- [Source extract]
::::::::
Ambulance call-out figures to be presented to an international drugs conference show that emergency treatment for non-fatal overdoses has jumped in the past few years.
Overdoses caused by abuse of prescription and over-the-counter drugs are far more numerous than those from illicit drugs.
The study, by Turning Point Alcohol and Drug Centre in Melbourne, found there were more than 11,000 "ambulance attendances" for non-fatal overdoses of prescription or over-the-counter drugs in the city in the two years to last September.
This was almost 2500 more than in the previous two years.
There more than 1530 ambulance call-outs to overdoses from illicit drugs, 1400 to heroin overdoses and 6035 to alcohol-related incidents.
Women made up almost 60 per cent of legal drug overdosers, but men were more likely to overdose on other substances, including heroin.
The average age of those who overdosed on legal drugs was 33, for illicit drugs, 27, and for "alcohol-related harm", 38.
::::::::
- [Data extracts]
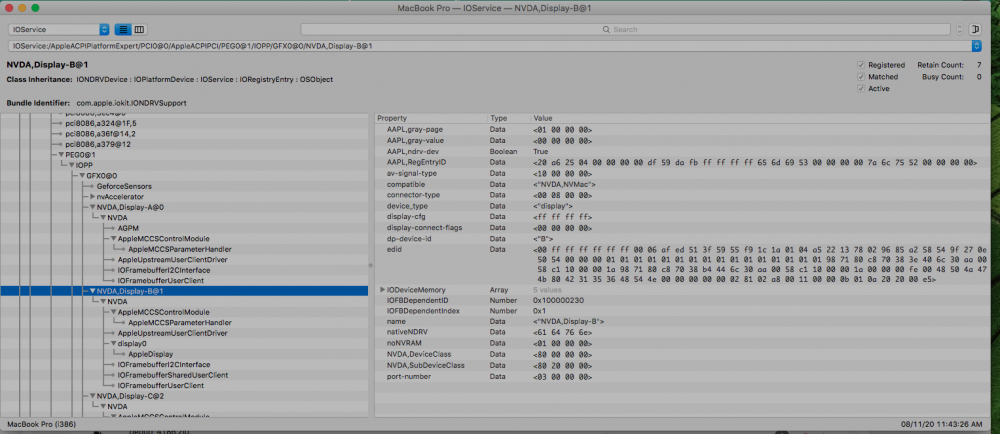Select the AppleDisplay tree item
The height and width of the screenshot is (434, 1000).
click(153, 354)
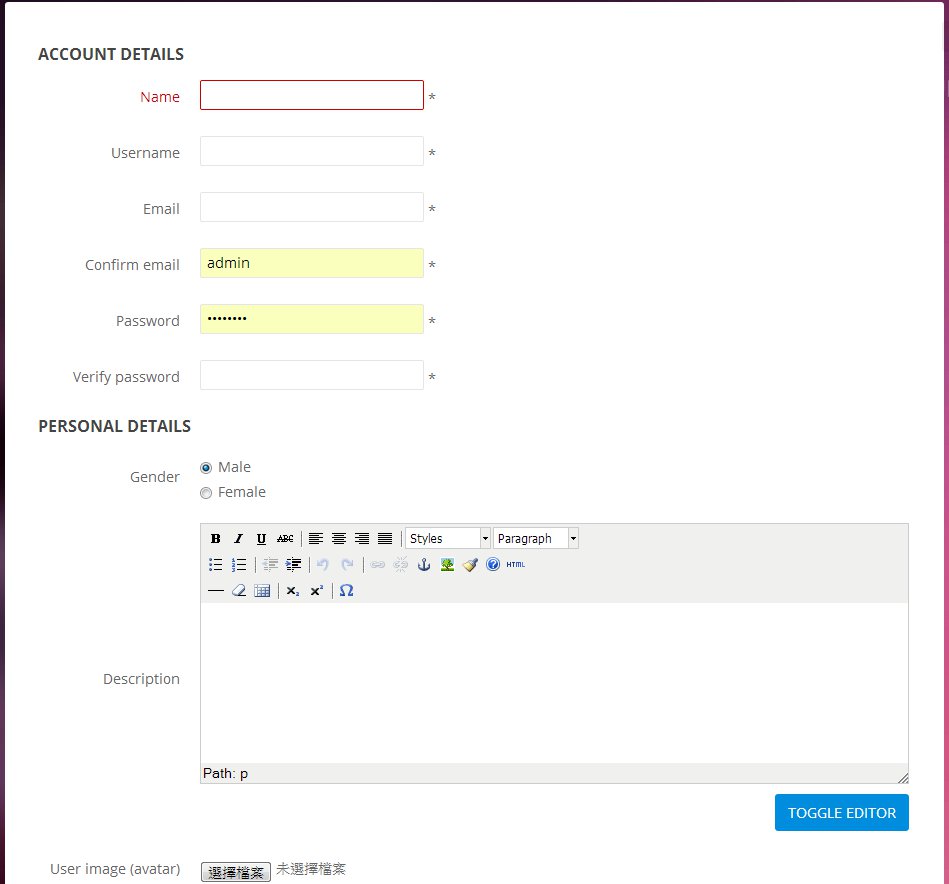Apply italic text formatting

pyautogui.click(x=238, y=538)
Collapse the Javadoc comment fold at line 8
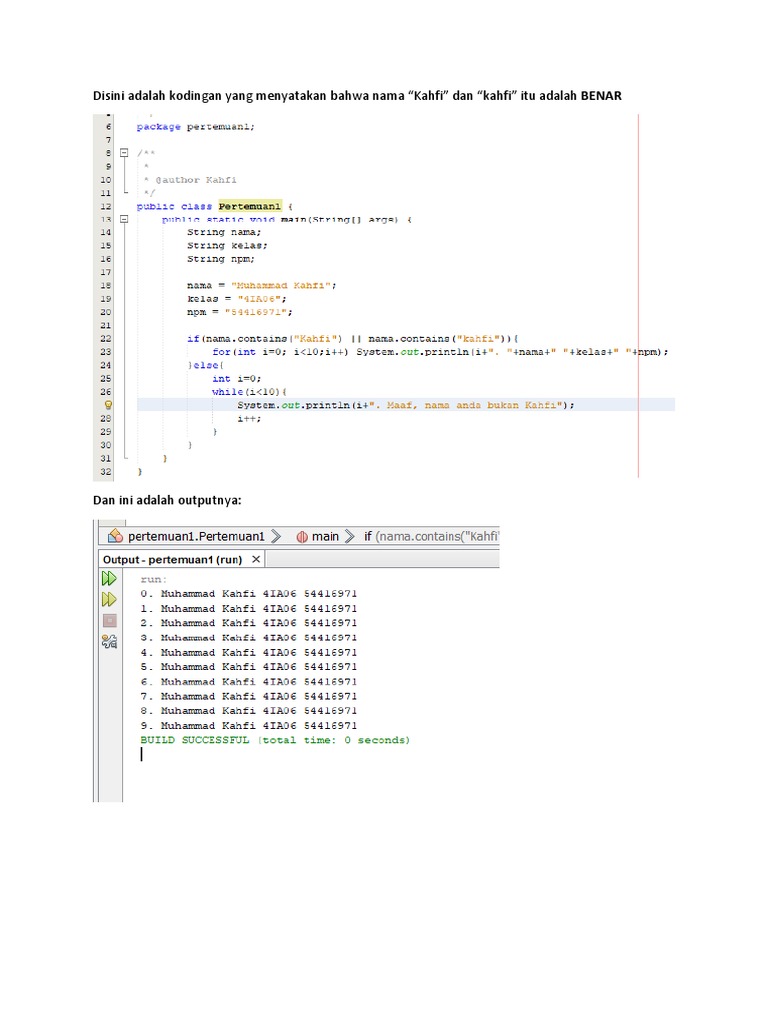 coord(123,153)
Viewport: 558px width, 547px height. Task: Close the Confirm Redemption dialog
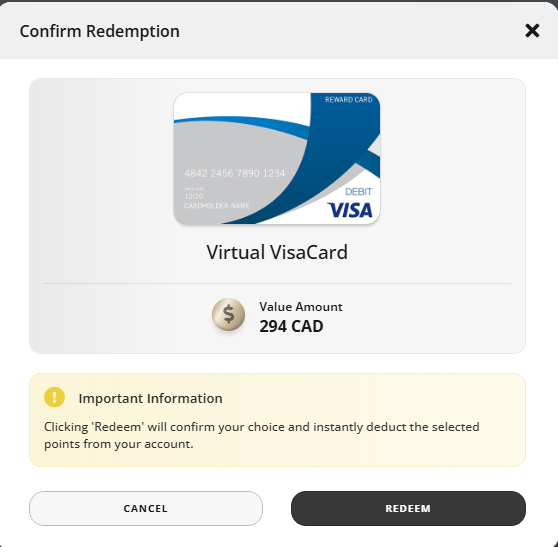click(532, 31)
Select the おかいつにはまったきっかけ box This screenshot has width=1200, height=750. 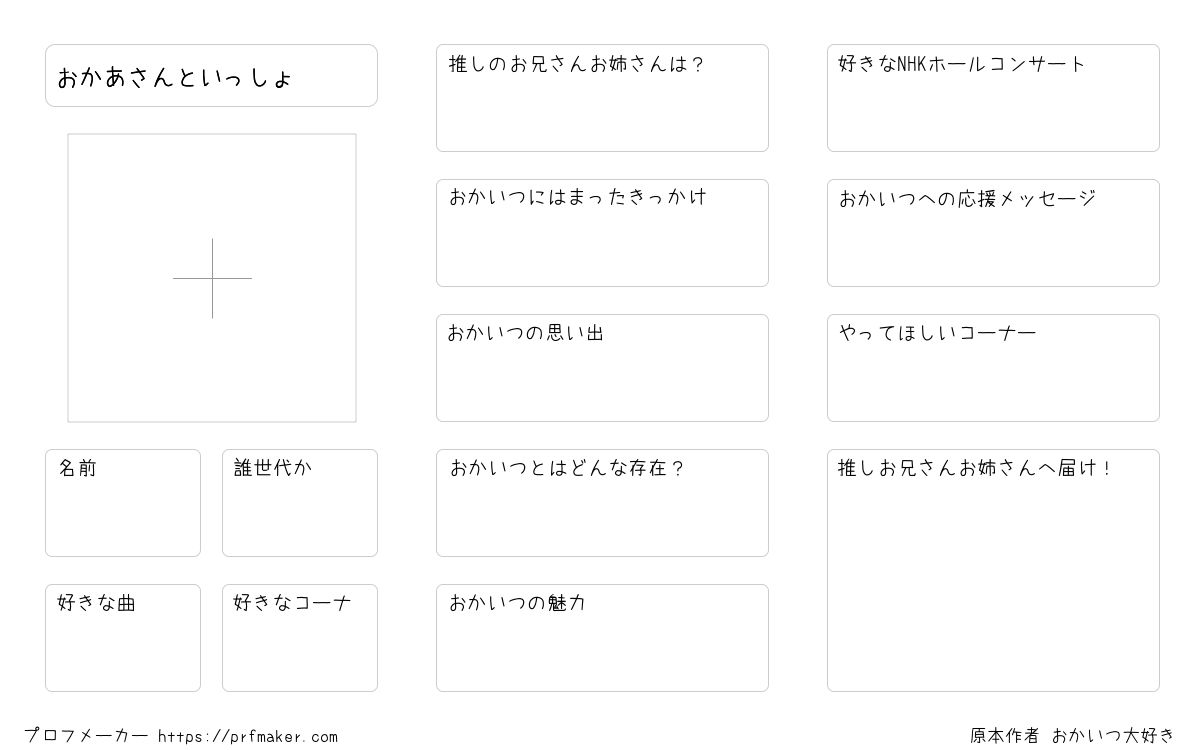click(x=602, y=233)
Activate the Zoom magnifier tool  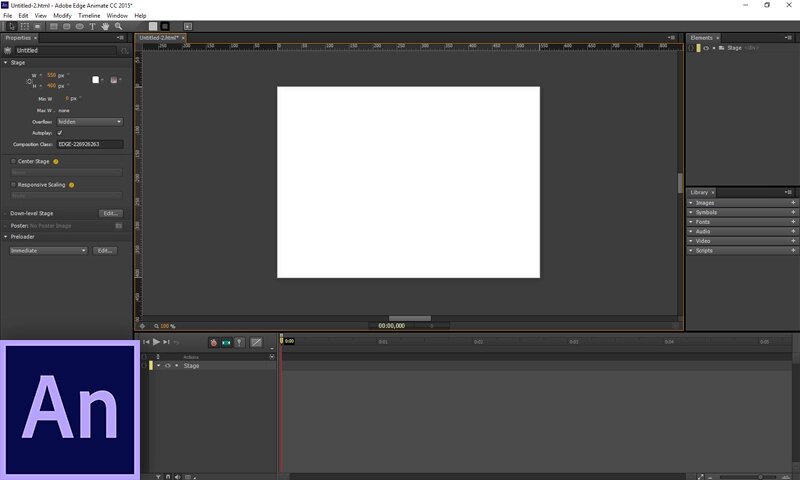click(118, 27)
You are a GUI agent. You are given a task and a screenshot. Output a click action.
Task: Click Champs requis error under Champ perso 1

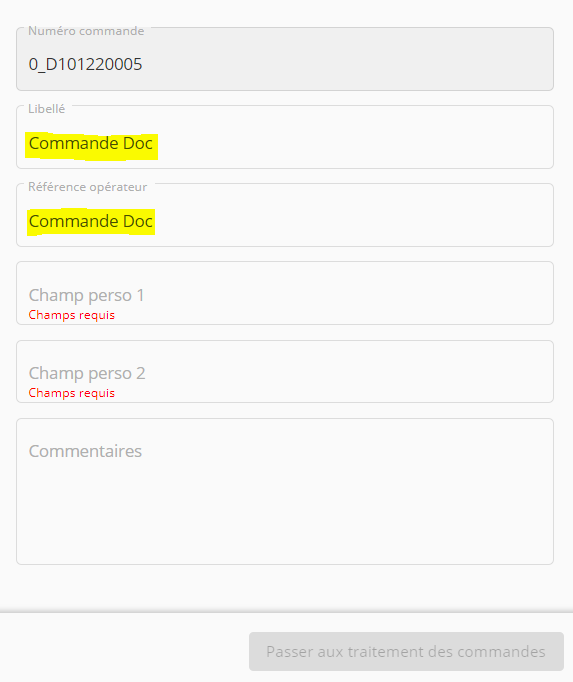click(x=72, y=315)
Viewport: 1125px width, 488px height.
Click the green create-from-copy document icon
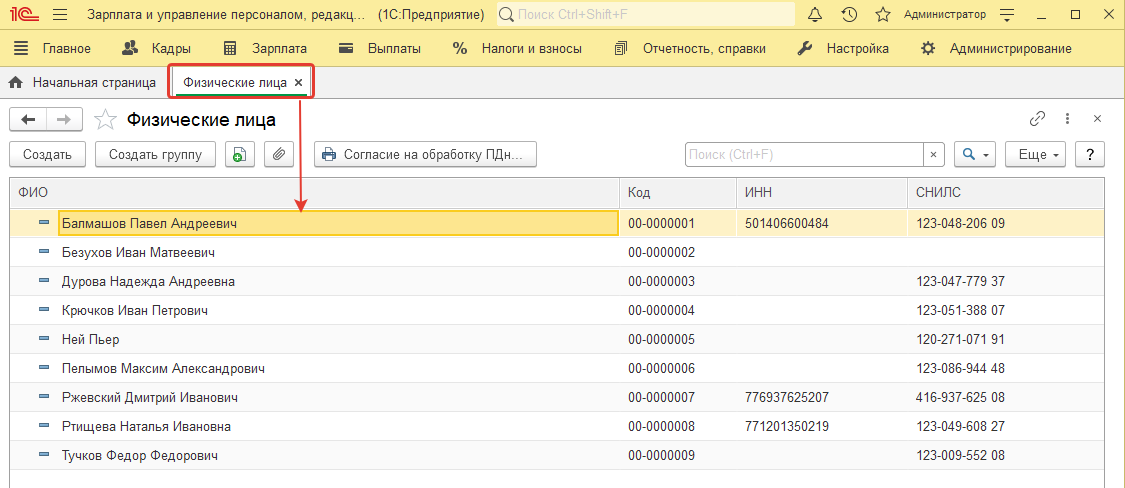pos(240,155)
::::::::
- [Using the information]
- A) In the text on ambulance overdose figures, what was the average age of people who overdosed on legal drugs?
- B) Carry the text on ambulance overdose figures forward from its final sentence.
The rows are not needed for anything here.

- [Answers to the problems]
- A) 33

- B)
Turning Point's senior research fellow, Paul Dietze, said the most common medications people overdosed on were tranquillisers, paracetamol, anti-depressants, codeine, morphine and anti-psychotic drugs.
"We suspect that many of these are attempted suicide, and we know attempted suicide is more prevalent among females than males; whereas complete suicide is much more prevalent among males," he said.
"Younger people are taking over-the-counter drugs, whereas slightly older people are taking prescription drugs in overdoses."
The manager of clinical standards for Melbourne's Metropolitan Ambulance Service, Bill Barger, said some overdoses were accidental. "People misread labels or take a medication that's not prescribed for them. There's oversight, where people forget they've taken their tablets and take some more, especially with elderly folk. Children get access to them, because many pills look like lollies.
"Then there's those people who abuse the tablets against the prescription knowingly."